Kadek Arini dan Agastyasana sebenarnya sudah menjadi teman sekelas di sekolah Minggu di pura mereka selama sebelas tahun lamanya. Mereka pertama kali bertemu di kelas pada usia tujuh tahun, dan terus menjadi teman sekelas sampai mereka berusia 18 tahun. Selama itu, mereka nyaris tidak berbicara dengan satu sama lain. Setelah Kadek Arini lulus dari SMA, ia merantau ke Yogyakarta untuk kuliah. Dia dan Agastyasana pun menjalani hidup mereka masing-masing selama bertahun-tahun, tidak pernah memikirkan satu sama lain atau memikirkan peluang untuk saling bertemu lagi. Namun, takdir punya rencana berbeda. Keduanya secara tidak sengaja dipertemukan kembali pada tahun 2017 dan seketika mereka jatuh cinta.

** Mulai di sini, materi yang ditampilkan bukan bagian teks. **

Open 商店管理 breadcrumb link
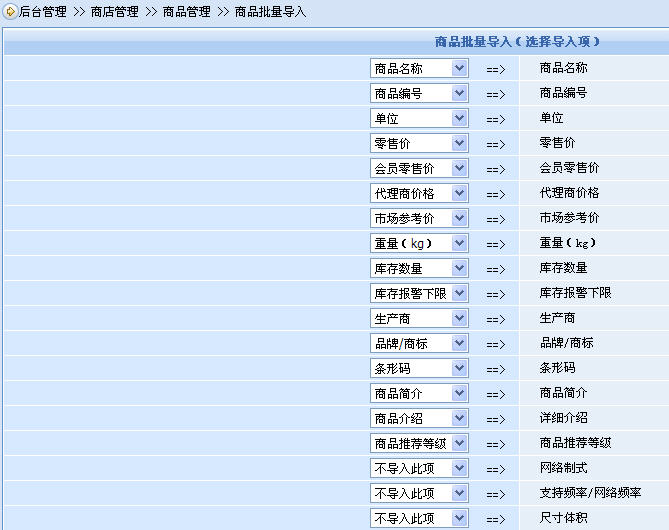The width and height of the screenshot is (669, 530). (115, 12)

Dua tahun setelah itu, Kadek Arini dan Agastyasana memutuskan bahwa mereka ingin tetap berada di sisi satu sama lain selamanya.
Kadek Arini kemudian menceritakan mengapa ia yakin bahwa Agastyasana adalah suami yang tepat untuknya. Tampaknya, salah satu sifat yang sangat disukai Kadek adalah bahwa Agastyasana mempunyai selera seni yang menakjubkan. "Saya terkesan pada awalnya. Selera seni merupakan faktor penting bagi saya karena saya juga bekerja di industri kreatif," kata Kadek Arini. Dia juga memberi tahu kami bahwa karakternya menyerupai api, sedangkan Agastyasana seperti air. Agas selalu bisa menenangkannya ketika dia merasa berapi-api secara negatif. Namun, mereka berdua sama-sama optimis dan selalu mau belajar bagaimana menjadi versi terbaik dari diri mereka sendiri.
Konsep album prewedding Kadek Arini dan Agastyasana memiliki makna yang dalam, dibentuk oleh asal-usul hubungan romantis mereka. "Konsepnya adalah cerita tentang bagaimana waktu memiliki peran penting dalam hubungan kita. Kita bertemu dalam anomali. Kita telah berteman lama dan menghilang dari kehidupan satu sama lain, sampai kemudian kita dipersatukan kembali oleh waktu. Jodoh yang ditakdirkan untuk kita begitu dekat, namun penampilan mereka belum jelas. Hanya waktu yang bisa memperjelas dan menyempurnakan segalanya. Kita adalah pasangan hidup yang disempurnakan oleh waktu, " jelas Kadek Arini.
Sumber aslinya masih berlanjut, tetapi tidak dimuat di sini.